Input rows ::
....
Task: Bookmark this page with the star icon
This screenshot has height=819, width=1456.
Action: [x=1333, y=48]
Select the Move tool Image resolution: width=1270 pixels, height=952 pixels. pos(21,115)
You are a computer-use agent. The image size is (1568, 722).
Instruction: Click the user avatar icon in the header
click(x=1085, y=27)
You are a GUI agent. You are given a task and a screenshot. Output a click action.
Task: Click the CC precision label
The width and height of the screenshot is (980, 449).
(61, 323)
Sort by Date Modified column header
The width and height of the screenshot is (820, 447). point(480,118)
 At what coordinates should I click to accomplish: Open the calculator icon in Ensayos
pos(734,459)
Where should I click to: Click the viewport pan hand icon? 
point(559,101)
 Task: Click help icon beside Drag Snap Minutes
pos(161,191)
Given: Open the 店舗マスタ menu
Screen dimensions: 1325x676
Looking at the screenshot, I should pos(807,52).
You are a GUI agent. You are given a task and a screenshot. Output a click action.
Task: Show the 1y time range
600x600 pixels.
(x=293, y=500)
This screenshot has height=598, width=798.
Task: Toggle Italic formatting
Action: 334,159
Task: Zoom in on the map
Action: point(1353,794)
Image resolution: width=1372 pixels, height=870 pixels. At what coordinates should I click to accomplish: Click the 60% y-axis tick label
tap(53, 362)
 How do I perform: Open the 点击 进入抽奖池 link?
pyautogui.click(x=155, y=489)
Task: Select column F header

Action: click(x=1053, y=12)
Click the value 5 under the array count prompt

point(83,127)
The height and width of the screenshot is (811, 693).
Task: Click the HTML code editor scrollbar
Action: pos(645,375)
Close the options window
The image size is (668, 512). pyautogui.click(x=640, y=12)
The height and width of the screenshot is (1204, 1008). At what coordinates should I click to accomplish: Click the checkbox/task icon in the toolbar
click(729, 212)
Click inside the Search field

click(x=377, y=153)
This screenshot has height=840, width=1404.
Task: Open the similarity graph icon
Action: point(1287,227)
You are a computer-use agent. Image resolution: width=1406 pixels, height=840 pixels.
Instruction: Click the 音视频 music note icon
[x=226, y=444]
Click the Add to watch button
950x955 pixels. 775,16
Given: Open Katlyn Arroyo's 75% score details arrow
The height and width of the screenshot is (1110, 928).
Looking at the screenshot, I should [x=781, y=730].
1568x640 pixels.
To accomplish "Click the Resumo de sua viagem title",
....
To do ::
Rewrite all the records, swapping each "Instruction" for "Command" and leaving everything else unchanged.

Answer for this exercise ::
Task: Bookmark this page with the star icon
This screenshot has height=819, width=1456.
Action: [x=1333, y=48]
Select the Move tool Image resolution: width=1270 pixels, height=952 pixels. pos(21,115)
You are a computer-use agent. The image size is (1568, 722).
Command: Click the user avatar icon in the header
click(x=1085, y=27)
You are a GUI agent. You are given a task and a screenshot. Output a click action.
Task: Click the CC precision label
The width and height of the screenshot is (980, 449).
(61, 323)
Sort by Date Modified column header
The width and height of the screenshot is (820, 447). point(480,118)
 At what coordinates should I click to accomplish: Open the calculator icon in Ensayos
pos(734,459)
Where should I click to: Click the viewport pan hand icon? 
point(559,101)
 Task: Click help icon beside Drag Snap Minutes
pos(161,191)
Given: Open the 店舗マスタ menu
Screen dimensions: 1325x676
Looking at the screenshot, I should pos(807,52).
You are a GUI agent. You are given a task and a screenshot. Output a click action.
Task: Show the 1y time range
600x600 pixels.
(x=293, y=500)
This screenshot has height=598, width=798.
Task: Toggle Italic formatting
Action: 334,159
Task: Zoom in on the map
Action: point(1353,794)
Image resolution: width=1372 pixels, height=870 pixels. At what coordinates should I click to accomplish: Click the 60% y-axis tick label
tap(53, 362)
 How do I perform: Open the 点击 进入抽奖池 link?
pyautogui.click(x=155, y=489)
Task: Select column F header

Action: click(x=1053, y=12)
Click the value 5 under the array count prompt

point(83,127)
The height and width of the screenshot is (811, 693).
Task: Click the HTML code editor scrollbar
Action: pos(645,375)
Close the options window
The image size is (668, 512). pyautogui.click(x=640, y=12)
The height and width of the screenshot is (1204, 1008). At what coordinates should I click to accomplish: Click the checkbox/task icon in the toolbar
click(729, 212)
Click inside the Search field

click(x=377, y=153)
This screenshot has height=840, width=1404.
Task: Open the similarity graph icon
Action: point(1287,227)
You are a computer-use agent. Image resolution: width=1406 pixels, height=840 pixels.
Command: Click the 音视频 music note icon
[x=226, y=444]
Click the Add to watch button
950x955 pixels. 775,16
Given: Open Katlyn Arroyo's 75% score details arrow
The height and width of the screenshot is (1110, 928).
Looking at the screenshot, I should [x=781, y=730].
1568x640 pixels.
To accomplish "Click the Resumo de sua viagem title",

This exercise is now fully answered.